“As a father of three with a demanding career I get very little time to myself, so I really want to make this hammock session count,” Hurst said. “That’s why I’m carrying this bowl filled to the brim with chips, a jar of salsa I’ve already opened, a cocktail I’ve mixed up in my largest and most difficult to hold glass, and a valuable first edition novel I’ve been saving for a special occasion.”
“Normally I wouldn’t want to lie around in such hot weather, but thankfully there’s a good breeze going,” Hurst added as his hammock twisted and roiled precariously.
Hurst’s potential approach vectors are complicated by a nearby wasp nest, some rogue spray from a neighbour’s sprinkler, and the family’s comical variety of large and tiny dogs running around his feet.

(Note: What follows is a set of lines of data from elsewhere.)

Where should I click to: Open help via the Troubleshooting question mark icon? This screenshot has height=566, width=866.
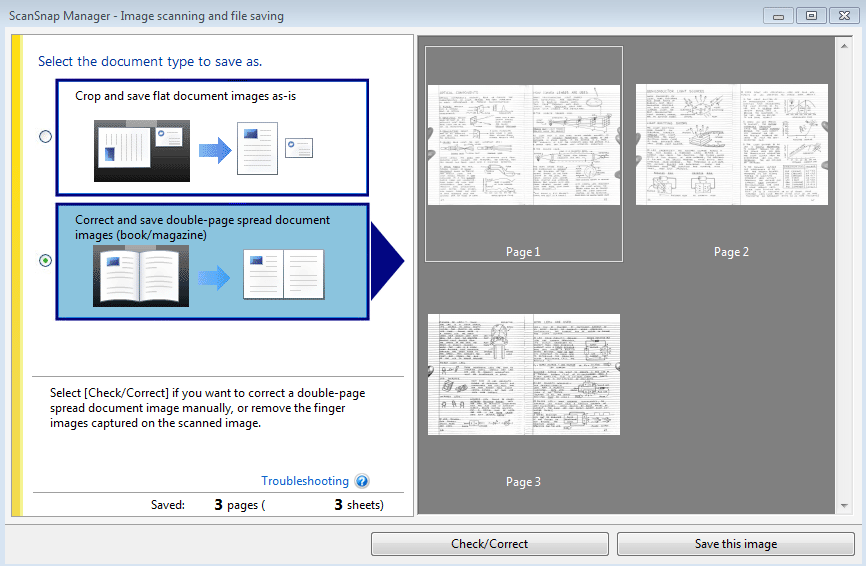coord(362,481)
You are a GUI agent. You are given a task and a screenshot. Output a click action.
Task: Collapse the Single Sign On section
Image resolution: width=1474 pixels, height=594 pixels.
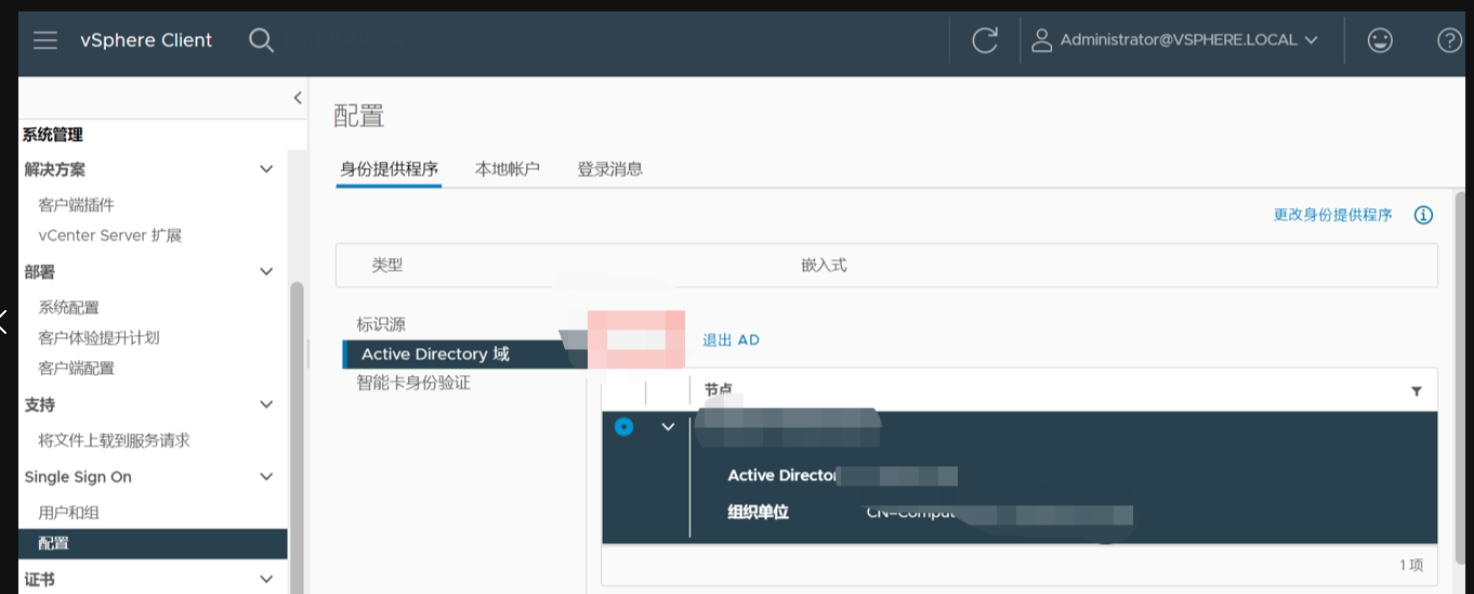pyautogui.click(x=266, y=477)
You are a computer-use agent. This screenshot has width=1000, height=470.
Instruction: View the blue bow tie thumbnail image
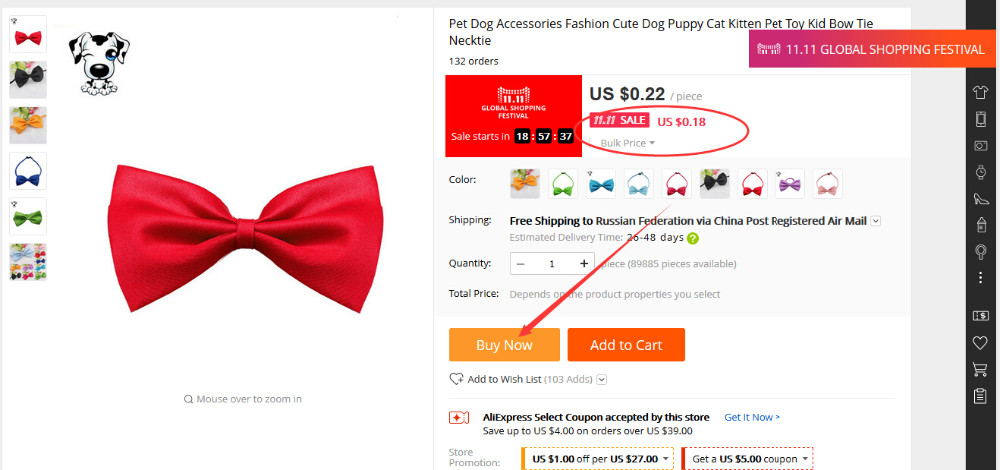[28, 171]
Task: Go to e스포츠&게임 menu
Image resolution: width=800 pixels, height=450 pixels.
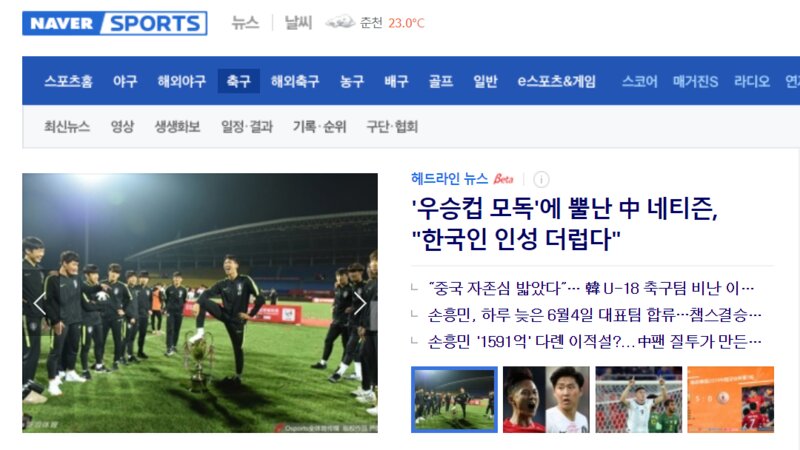Action: click(x=556, y=81)
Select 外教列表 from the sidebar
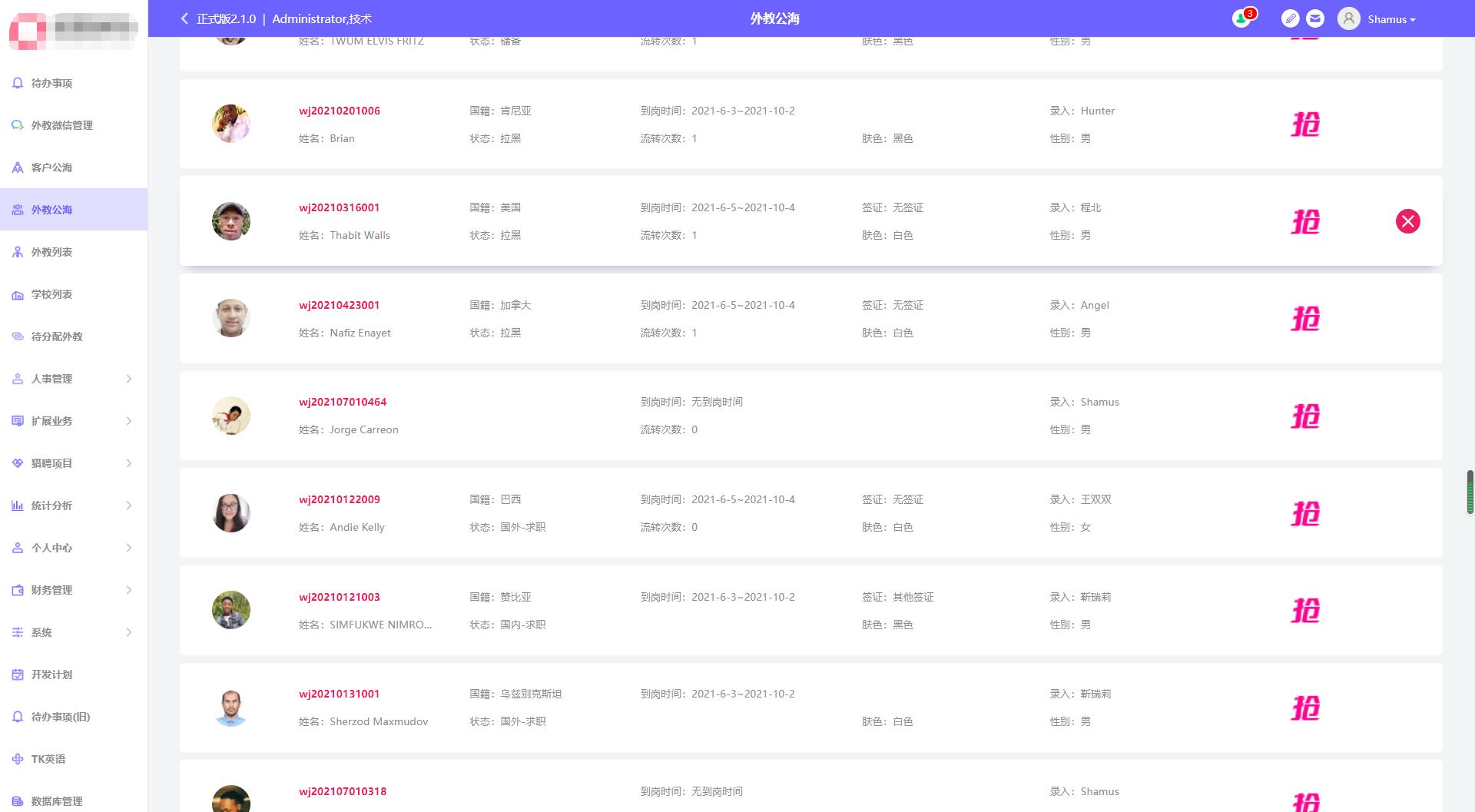Screen dimensions: 1475x812 pyautogui.click(x=51, y=252)
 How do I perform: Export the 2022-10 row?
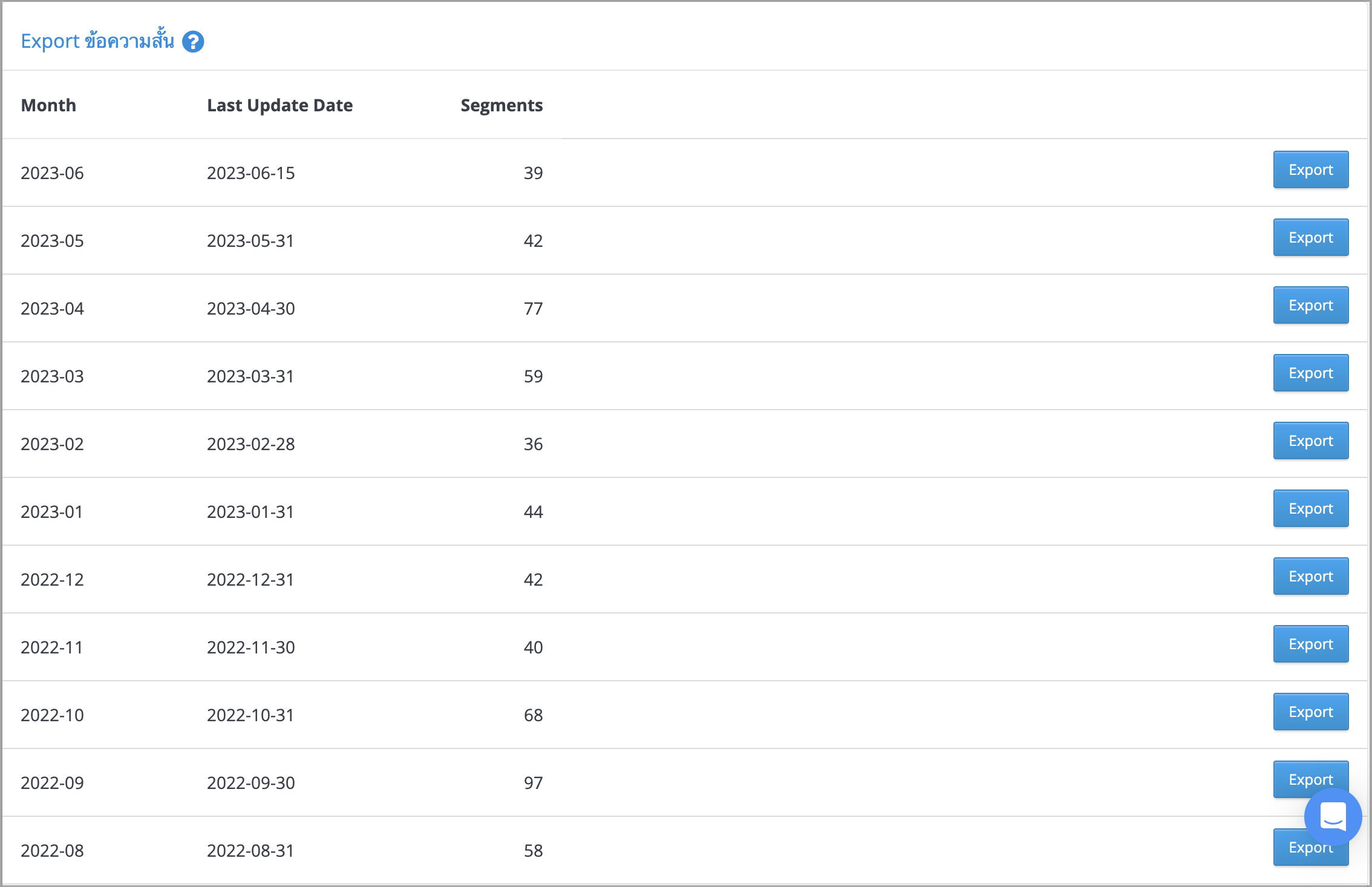[1311, 712]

“Under normal circumstances Hurst could put his snacks on the ground while he climbed in, but today his dogs would be all over them,” a hammock specialist said. “A couple of chips have slipped out already and it was like chum dropping into a piranha tank.”
Hurst already had several close calls while dodging through his children’s soccer game. “Boy, all the sunscreen I slathered on is making it tough to keep a good grip on my many snacks,” Hurst said, as he began to navigate a minefield of scattered croquet balls.
“Ideally, Kevin would have a folding table handy, but he lost his during last week’s lawnmowing kerfuffle,” said one of several neighbours who had gathered to witness the imminent tomfoolery. “Of course, that was all just a precursor to the pool party debacle. They’re still cleaning barbeque shrimp out of the filter.”
At press time, a confident Hurst had declared “Okay, I think I’ve got this all figured out!” as a rogue lawn dart began soaring his way.